:: Supplied data

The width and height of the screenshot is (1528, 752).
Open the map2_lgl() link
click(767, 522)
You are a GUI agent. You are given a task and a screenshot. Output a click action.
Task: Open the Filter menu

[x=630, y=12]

::::

:: Written task ::
Can you copy every line of the listing above word for word?

:: The completed task ::
The width and height of the screenshot is (1528, 752).
Open the map2_lgl() link
click(767, 522)
You are a GUI agent. You are given a task and a screenshot. Output a click action.
Task: Open the Filter menu

[x=630, y=12]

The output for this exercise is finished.